Thursday, March 20, 2014

Thursday rambles: phones and me

It's been two years since I got my first smartphone, and my contract is up. The phone that so enamored me at first has revealed itself to be a piece of $hit mechanically: it freezes often and even spontaneously shuts off occasionally, which is not okay. I'd be perfectly happy with my S2 if it worked reliably, but it doesn't. I'm up for a newer model not because it's snazzier and newer, but because... it will more likely stay on and load $hit. And at this stage of my life and at this stage of what I pay for my phone, that phone had better load $hit.

So I started shopping. Did you know that smartphones are really f*ing expensive? Like, really f*ing expensive? WTF? Yeah, I know they're really pocket-computers, and I probably wouldn't mind if the people in China working on them got more of the spoils, but they're not, so I do mind.


But that's not the point. The (first) point, which I didn't know was the point until I talked to my coworker about this and she articulated it this way, is that companies misguidedly chase after new customers and don't bother to retain existing customers, perhaps counting on customer inertia and other such factors.
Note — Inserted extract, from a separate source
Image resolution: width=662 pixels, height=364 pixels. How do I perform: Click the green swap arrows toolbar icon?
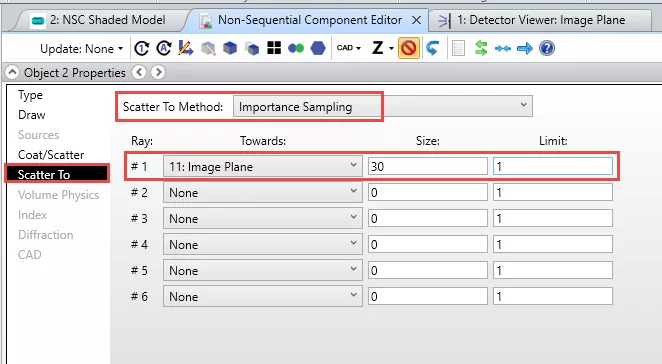[x=481, y=48]
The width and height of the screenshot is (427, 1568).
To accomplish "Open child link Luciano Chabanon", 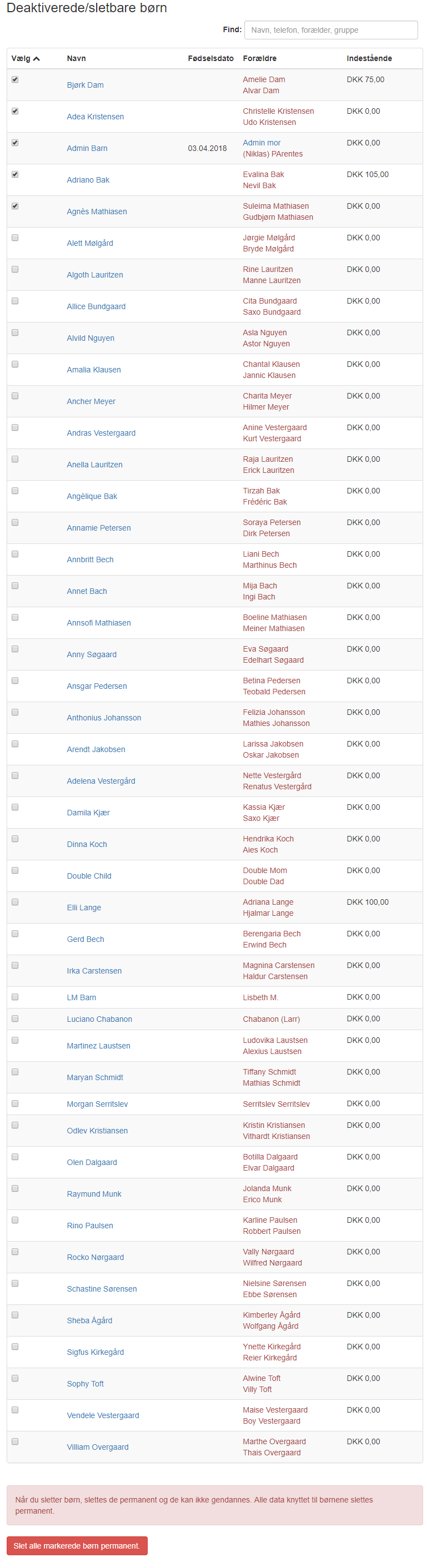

This coworker's sister works for a company whose job it is to keep existing customers happy, and she (the sister) marvels at what an undervalued concept it is.

So I started shopping for a new phone, thinking that I could get a decent upgrade for a new two-year contract. Except that, go figure, AT&T wanted me to pay for a phone and sign up for a new contract. They were certainly offering new, free or heavily discounted phones to new customers, but since I was already a smartphone customer, AT&T's position was that I go f* myself. So I looked at some other carriers and sort-of liked what I saw at Verizon. I tried to figure out if I could get an employee discount at Verizon, and I sort of could, but they were really shady about it (you had to sign up for everything first and provide all of your information, and then they'd tell you what the discount was). And then their chat person misled me about what the discount was, and I got cold feet (I would be paying a bit more for less data, which was fine in practice because I never come near my data limit, but still).

Upon thinking about it some more, I decided my best bet would be to just by a phone and stick with my existing plan. With the S5 coming out shortly, there would soon be discounts on the S4, even if there weren't any at the time. I wasn't considering refurbished phones, because of the mechanical headaches I've had with mine. I'm all over secondhand clothes, but I don't want a secondhand phone.

So I googled (and amazoned and ebayed) to see if, perchance, there were any deals out there now. And, lo-and-behold, BestBuy, of all places was offering a (significantly) better deal on a new phone and plan with a Verizon contract than Verizon was offering directly, even with an employee discount. I was skeptical--and I remain confused about why on earth Verizon finds it advantageous to offer better terms through a third-party vendor--but it went through.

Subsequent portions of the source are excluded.